Le matin, Gabin, 4,5 ans, a pris l'habitude d'aller chercher les œufs des trois poules de la famille strasbourgeoise dans le poulailler du jardin.
Le matin, Gabin, 4,5 ans, a pris l’habitude d’aller chercher les œufs des trois poules de la famille strasbourgeoise dans le poulailler du jardin. – B. Poussard / 20 Minutes.

De plus en plus de particuliers acheteurs de poules

En août 2017, le scandale du Fipronil n’a fait que confirmer leurs convictions. S’il a épargné les élevages français, l’insecticide a contaminé des millions d’œufs belges ou néerlandais et des produits transformés ( comme des pâtes). Depuis, la crise alimentaire a fait réfléchir nombre de consommateurs. Noémie poursuit : « Quand on voit aussi les images de poules élevées [en batterie] sans plume ou sans bec… »

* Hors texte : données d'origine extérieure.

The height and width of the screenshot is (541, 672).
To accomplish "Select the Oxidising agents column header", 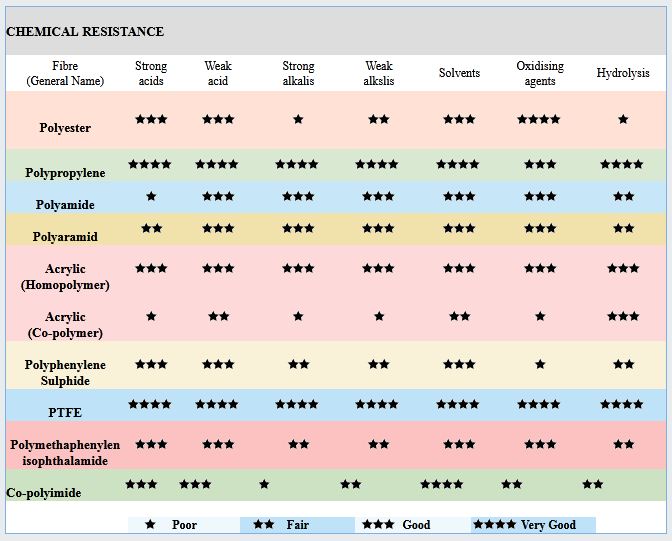I will (540, 74).
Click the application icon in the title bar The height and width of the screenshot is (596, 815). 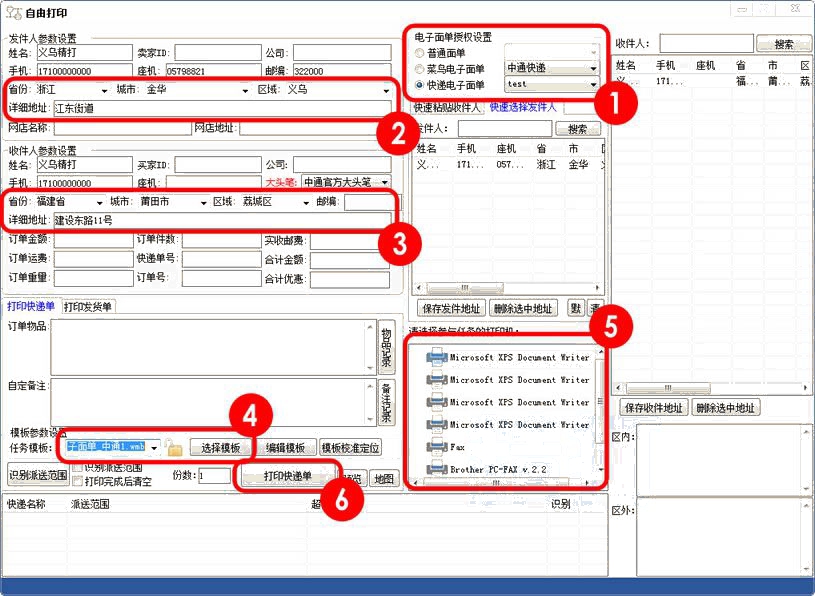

Leur ancienne cage a été vendue en moins de deux heures sur le net. Comme avec cette famille alsacienne, l’attrait pour les poules pondeuses a-t-il augmenté depuis ce scandale du Fipronil ? A Kirchheim (Bas-Rhin), Jacques Heitz vend des gallinacées depuis dix ans. L’éleveur confirme : de plus en plus de particuliers s’intéressent aux bénéfices des poules, à commencer par bien manger.

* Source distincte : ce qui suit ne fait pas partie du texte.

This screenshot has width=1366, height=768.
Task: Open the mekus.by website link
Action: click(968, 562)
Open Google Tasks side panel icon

Les trois poules de la famille de Gabin, dans un enclos situé dans le jardin à La Robertsau, dans le nord de Strasbourg.
Les trois poules de la famille de Gabin, dans un enclos situé dans le jardin à La Robertsau, dans le nord de Strasbourg. – B. Poussard / 20 Minutes.

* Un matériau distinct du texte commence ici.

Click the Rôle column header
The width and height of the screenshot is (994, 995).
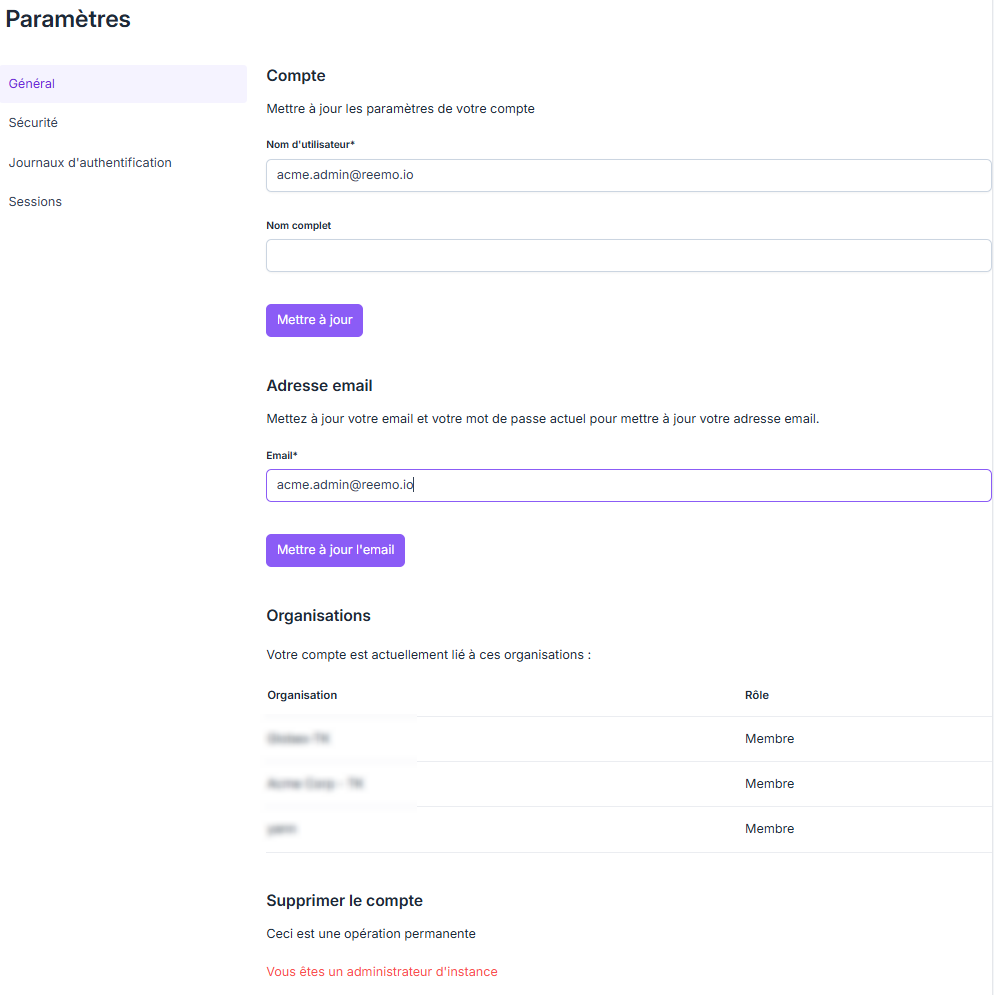pos(757,695)
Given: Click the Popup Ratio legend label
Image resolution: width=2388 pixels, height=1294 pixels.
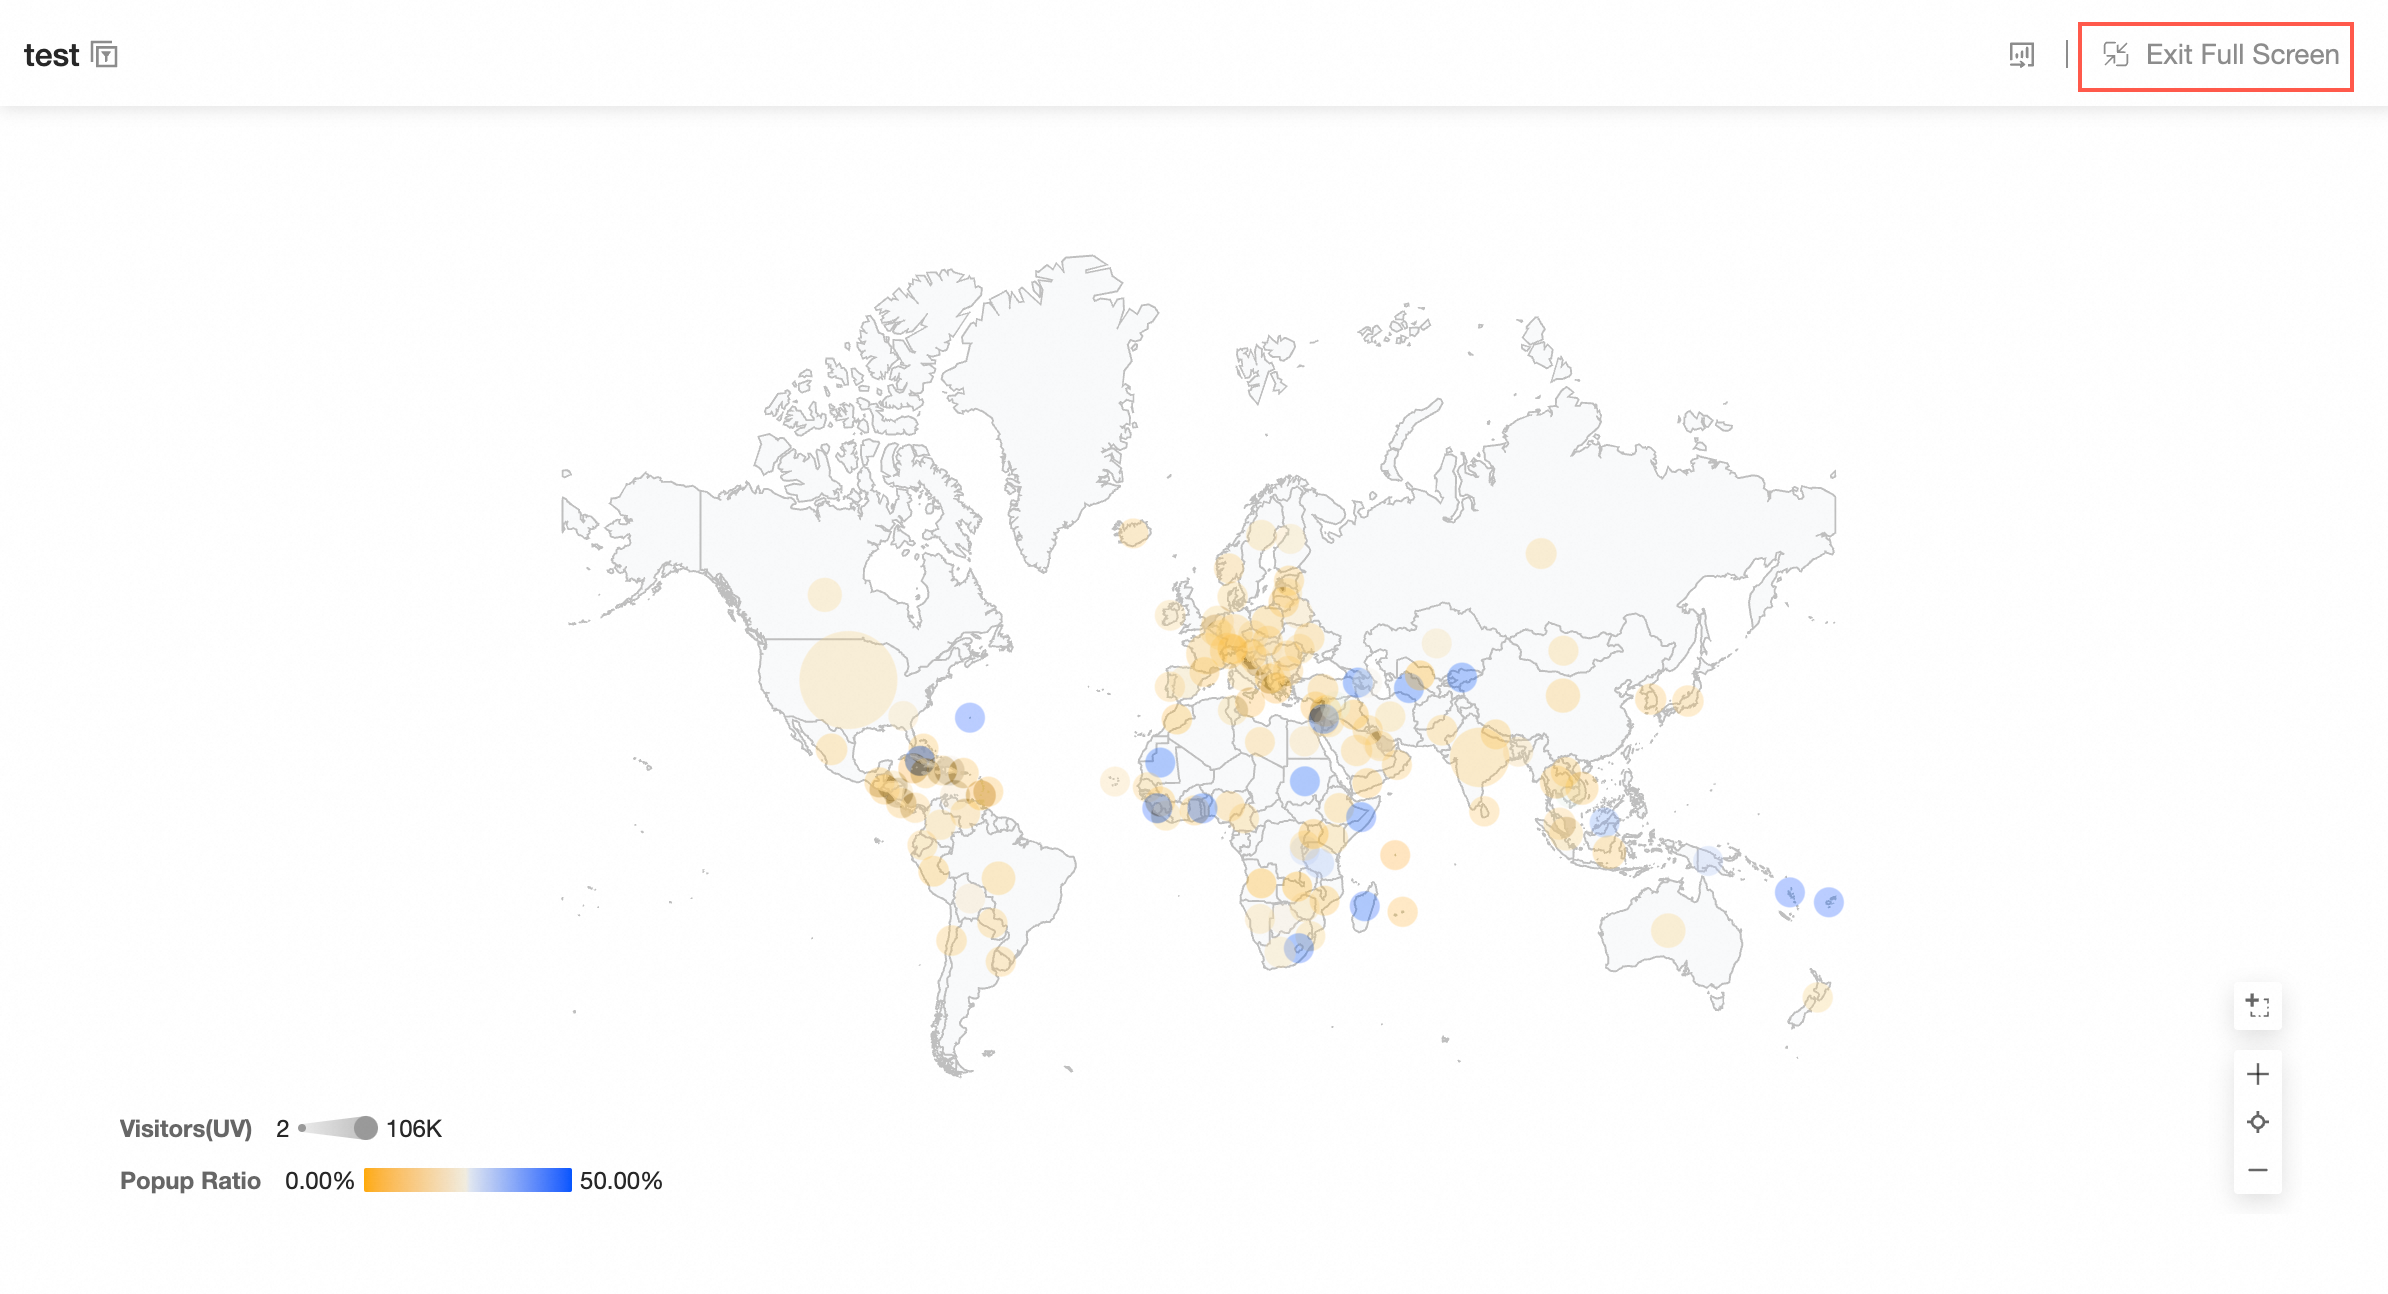Looking at the screenshot, I should 190,1180.
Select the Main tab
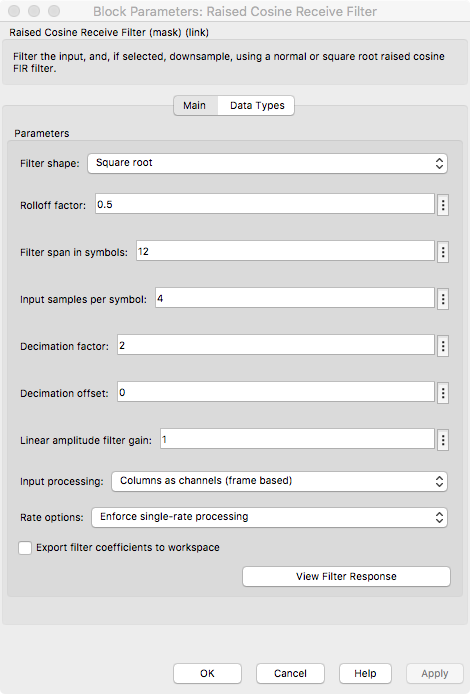The height and width of the screenshot is (694, 470). [195, 106]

« A cause du Fipronil ? Il y a sûrement un peu de ça », complète-t-il. Chaque jour, le producteur alsacien vend entre 30 et 60 poules, de races et de couleurs différentes (de 1,5 à 12 euros). A des habitués qui en veulent parfois deux ou quatre de plus. Mais aussi, et toujours, à des nouveaux clients « aux profils très variés » selon Jacques Heitz. Des jeunes, des familles, des retraités…

Pour des œufs frais, bons et à la traçabilité sûre

Au magasin Botanic à Strasbourg, la plupart des acheteurs investissent pour des œufs frais, bons et à la traçabilité sûre ainsi qu’une alternative au compost (ou alors pour la compagnie), confie Marine, vendeuse. Elle complète : « Ce sont surtout des familles qui ont un jardin. » Leurs ventes sont en tout cas meilleures en 2017 qu’en 2018. Difficile d’obtenir des données globales chiffrées sur les ventes depuis le scandale du Fipronil, mais les poules sont plus qu’à la mode.

Les poules de la famille alsacienne habitant à La Robertsau pondent tous les jours, ou presque.
Les poules de la famille alsacienne habitant à La Robertsau pondent tous les jours, ou presque. – B. Poussard / 20 Minutes.

A Colmar, une distribution gratuite de poules est organisée samedi. Depuis 2015, la ville en donne à environ 500 foyers (qui ont au moins un jardin et un enclos) par an contre la signature d’un contrat d’adoption. Leur nombre augmente. Même des copropriétés en ont. Pour Guy Waehren, vice-président de l’agglomération, l’intérêt est « de réduire le tonnage des déchets ». A « manger et produire local, et par soi-même » pour les habitants.

A La Robertsau, la famille de Gabin les nourrit de restes de pain, épluchures de légumes, coquilles d’œufs (en plus de graines)… «Une poule mange 120 grammes par jour et les restes, elle adore ça », complète Jacques Heitz. A Kirchheim, l’éleveur fournit aussi des conseils : en prendre deux pour éviter d’en laisser une malheureuse, ou mettre un grillage assez haut et même sous terre face à la menace des renards.